Take, for example, “Il Cara Capriccetto Quinto”. In Longo’s liner notes, we learn that this work refers to Placido Cara, to whom it was suggested that he abandon orchestra direction and return to his own playing. The small, well balanced suite opens with a noble processional, the imposing presence of the bass drum adding to its grandeur. The following Corrente, its dotted agenda rich in echoes and asides, is not taken at breakneck pace. Tambourine jingles add to its skipping, dance-like charm. The work concludes with a Sarabanda, its smooth, serious course devoid of percussion, offering the listener a deeper glimpse into its subtle timbral variety. The advice offered to singer Pietro Maurizio, the artist inspiring ”Il Maruritio, Capricett à violino solo”, was that, despite being complimented on his voice, he should avoid forays into its higher registers, lest his fate be that of Icarus! Here, we hear Fabrizio Longo soloing in the four miniature movements, his playing personal, flexed and spontaneous. Each movement emerges as a separate vignette, from the thoughtful playing of the Largo, to the Presto variations, to the semplice melody from which the Allegro unfolds, to the notes inégales infusing energy into the final movement.A curious connection to the composer’s own life events is the exquisite suite titled “Il Marquetto”, the work associated with the counter tenor whose life Pandolfi Mealli would take, its solemn, downhearted opening Adagio to a ground accompanied by the funereal sounds of the bass drum, followed by a plaintive, cantabile Arietta most sensitively played and ornamented. Impatient to make its entrance, the ensuing Brando (Italian version of the bransle), festooned with percussion, speaks of energy and ebullience.

A painful episode of Sicily’s history, the conflicts arising from Spanish presence, present in much art of the time, is referred to in “La Spata Fora”, a work dedicated to Prince Spatafora but also possibly to a trumpeter in the chapel by the name of Spatafora. Here, straightforward functional harmonies give rise to plangent melodies, contrasted by intense drum utterances and a sense of urgency, calling to mind the source of the suite.  Another point of interest in the disc is the instrumentation chosen by Longo. In addition to strings, theorbo, harpsichord and drum, he makes a point of engaging the traditional instrumental variety of Messina of the 1660s, for example, in the two “La Domenga” Sarabands: in the first, there is substantial use of the Jew’s harp, common in Sicilian folk music and referred to there as the "marranzanu"; in the second, the triple flute is played in its characteristic folk style.

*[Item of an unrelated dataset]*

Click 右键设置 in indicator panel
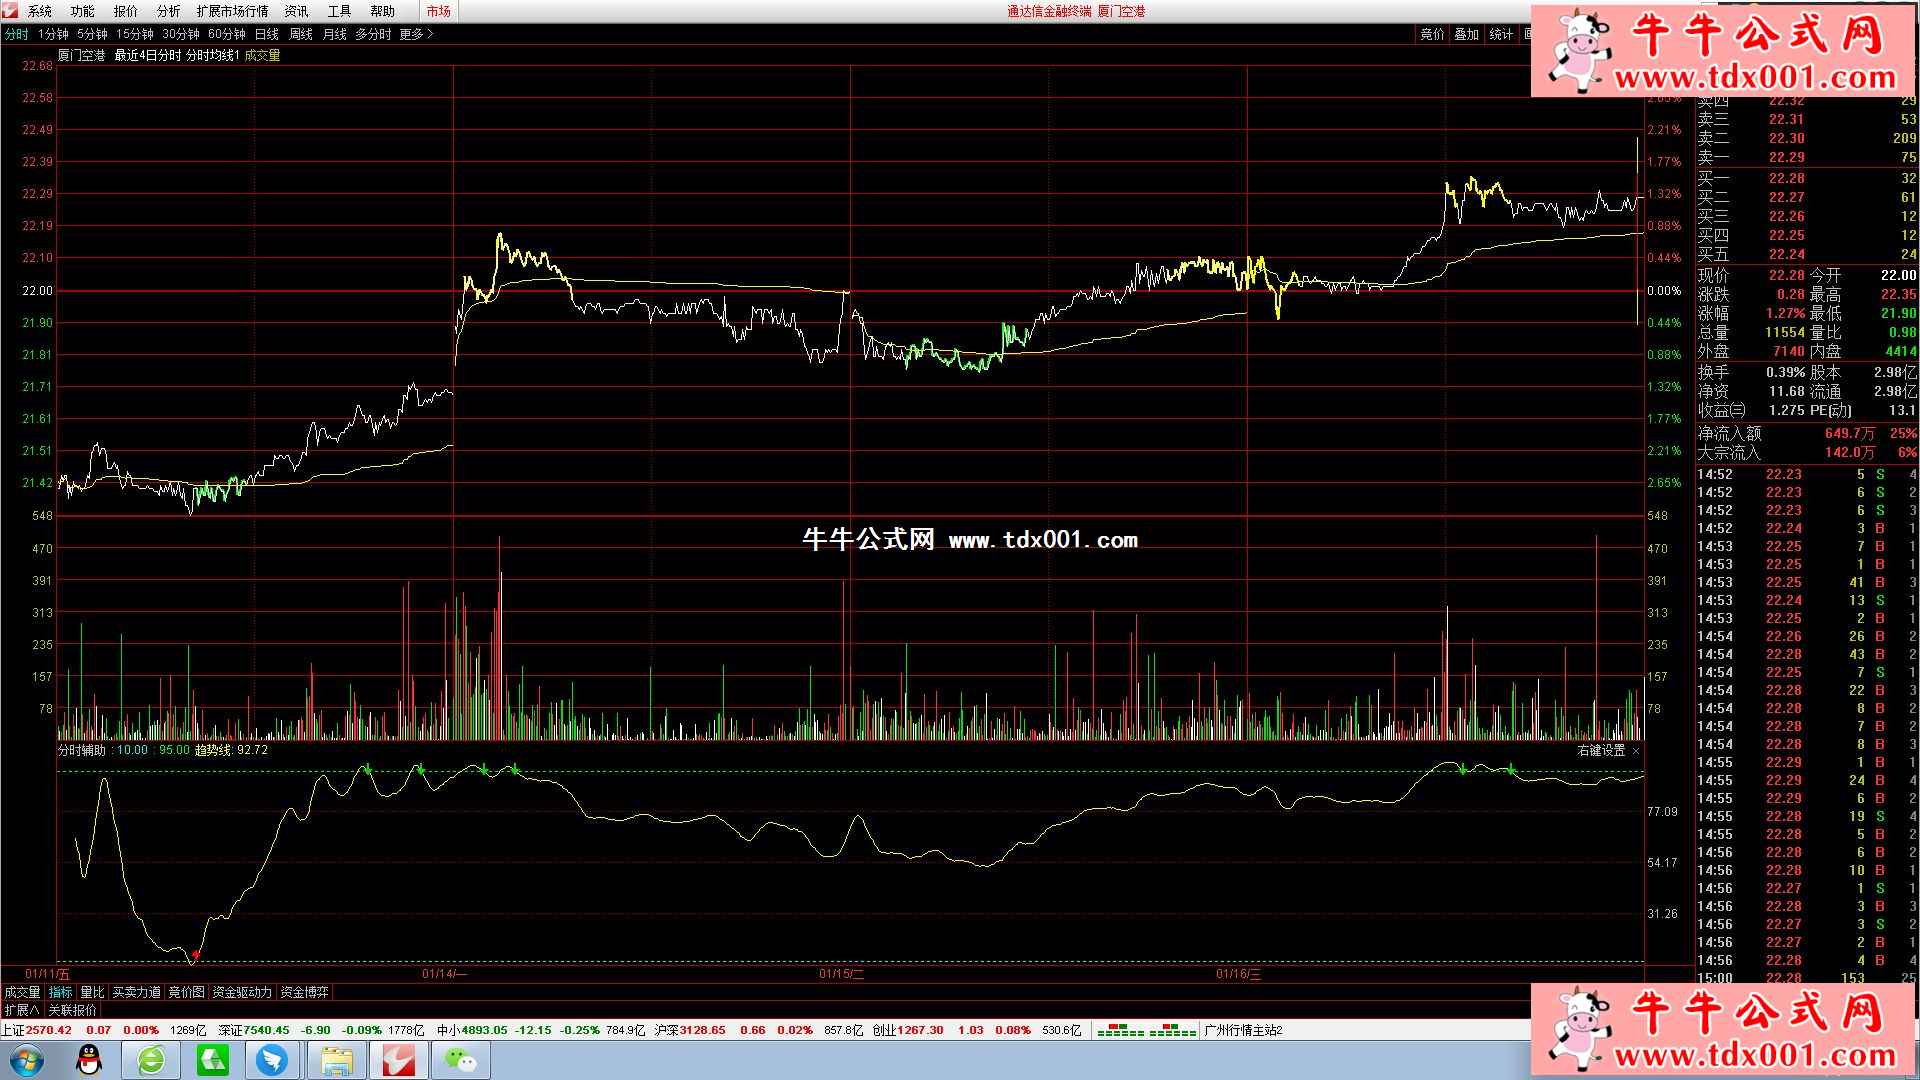Image resolution: width=1920 pixels, height=1080 pixels. pos(1601,750)
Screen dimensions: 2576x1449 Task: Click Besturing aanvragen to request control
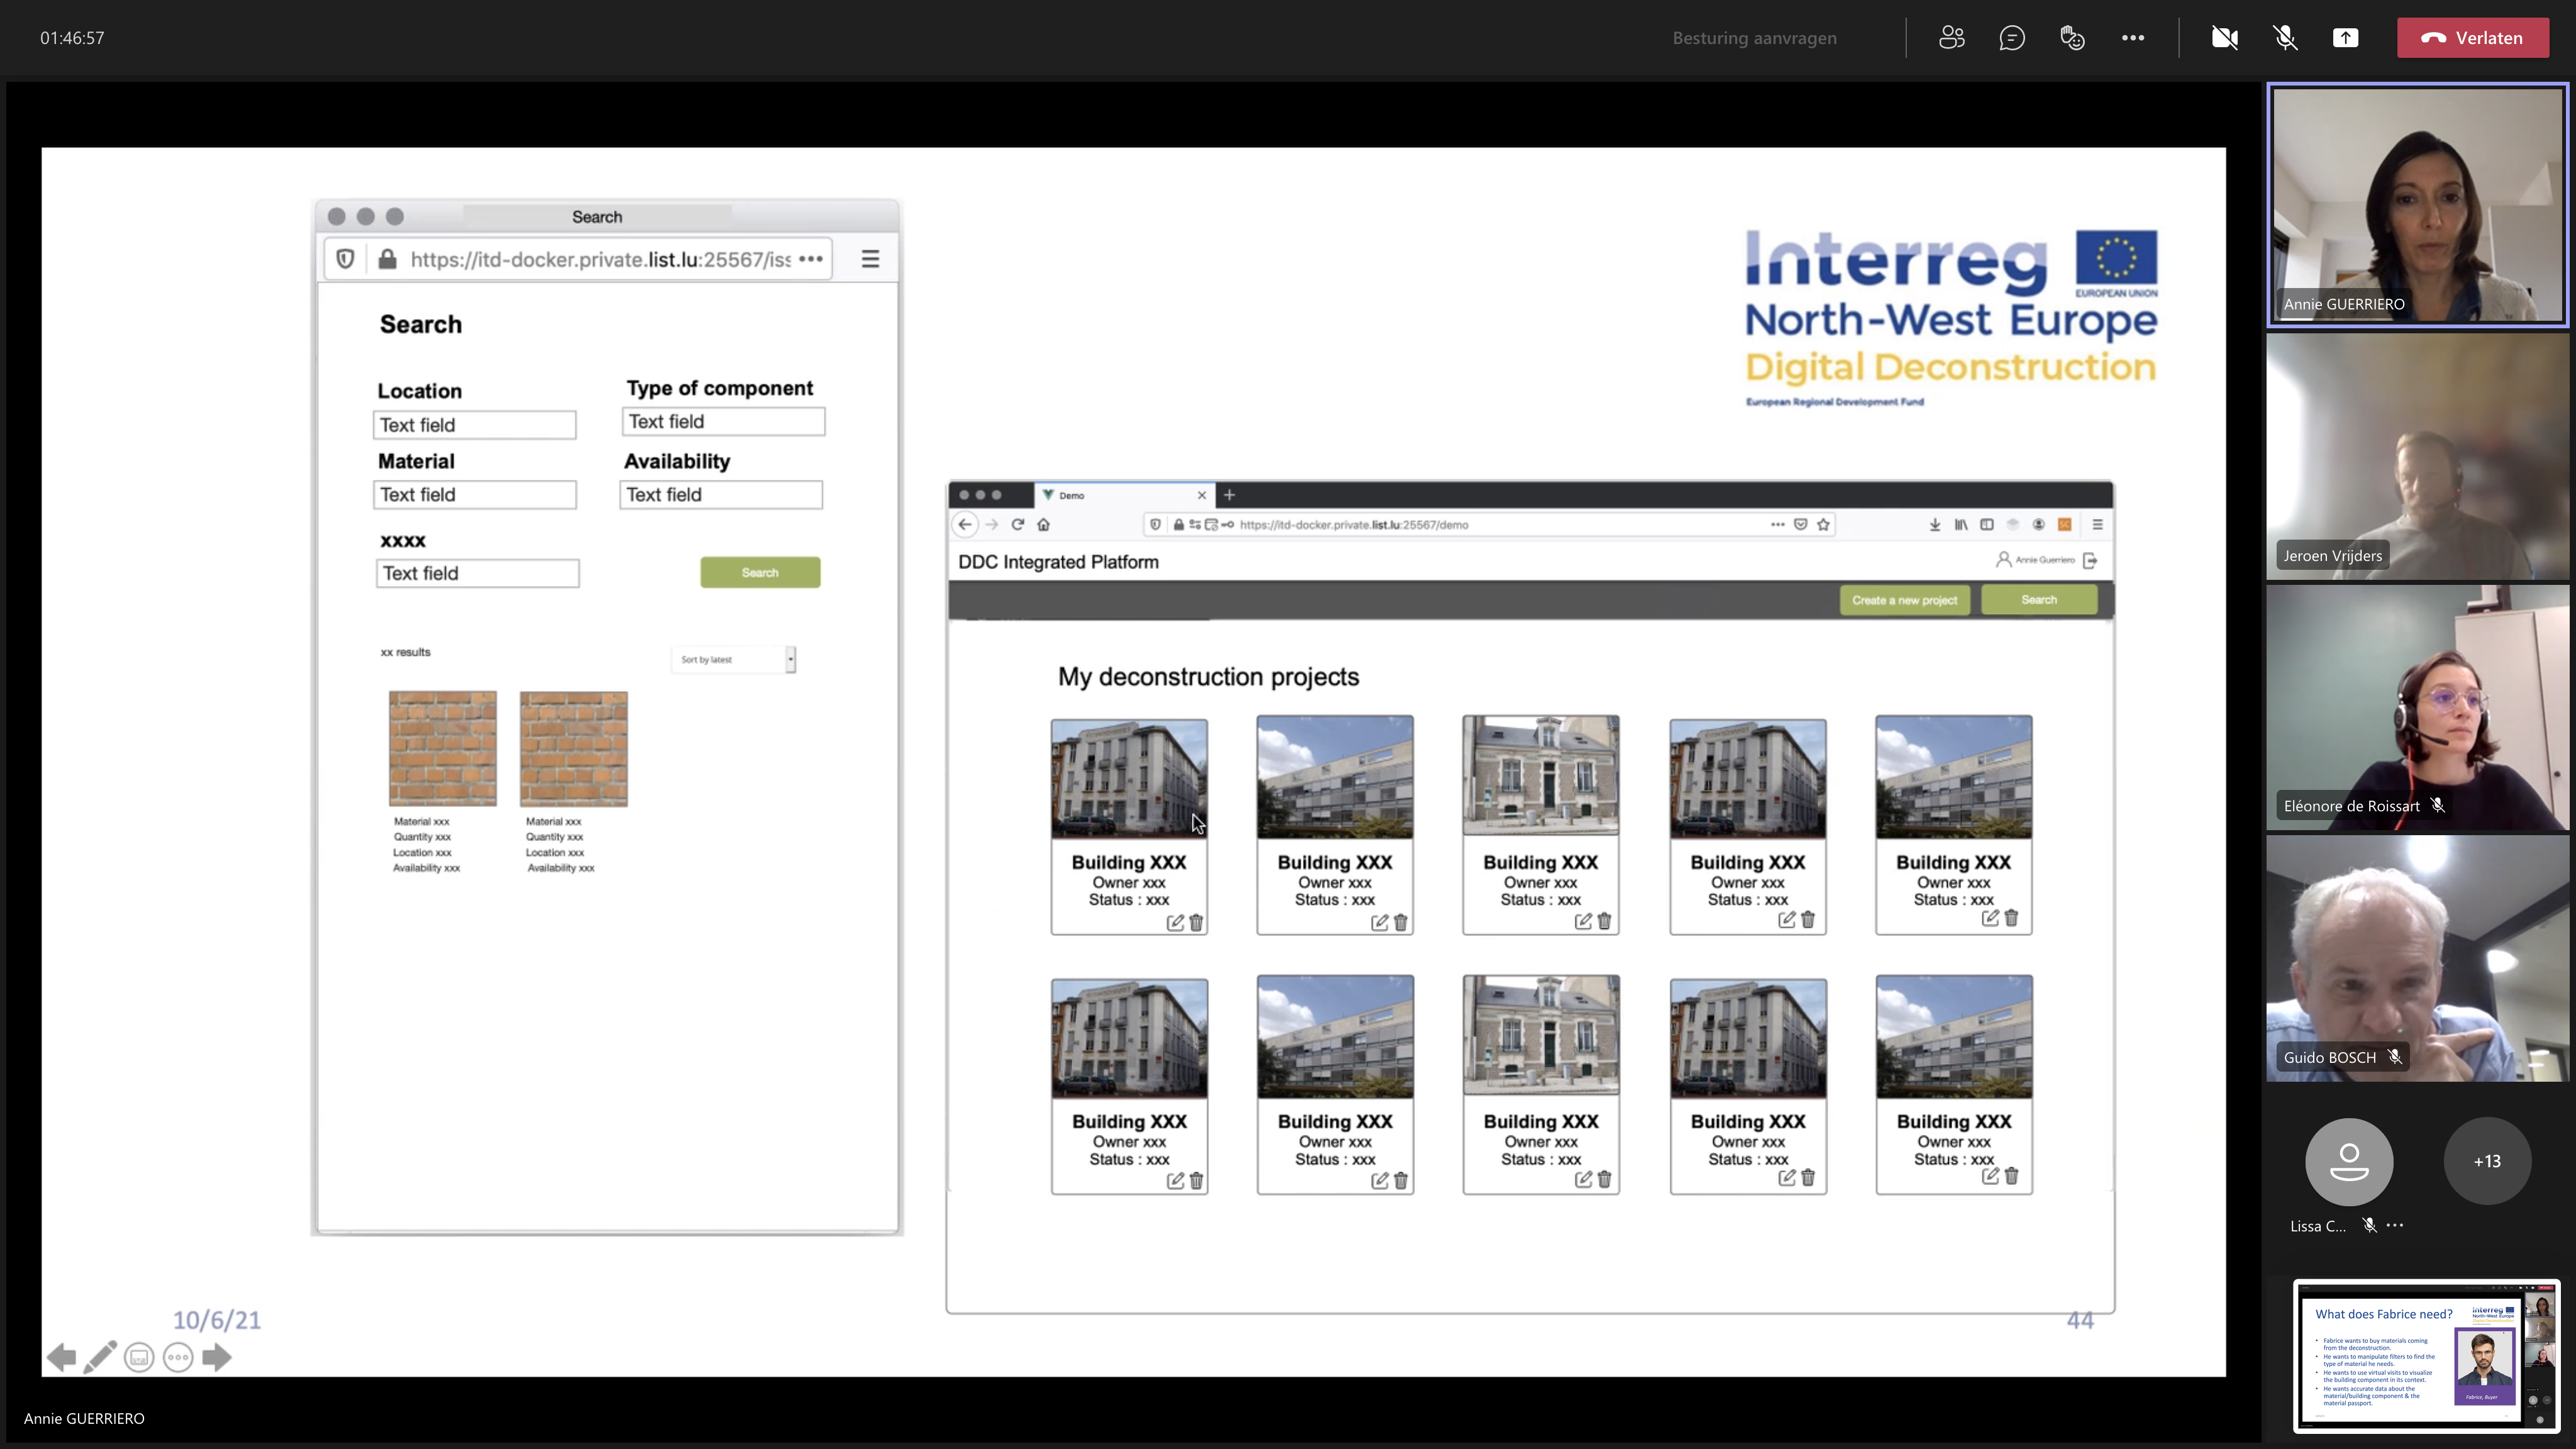pos(1754,38)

Recorded on period instruments for the TACTUS label (2017), these mid-Baroque works, although influenced by the “stylus fantasticus”, are presented in balanced, suave, sensitive and articulate playing, its virtuosity employed as a means of expression.  Each small gem is delivered within its own context. Fabrizio Longo’s liner notes provide much valuable information on Pandolfi Mealli and his extraordinary music.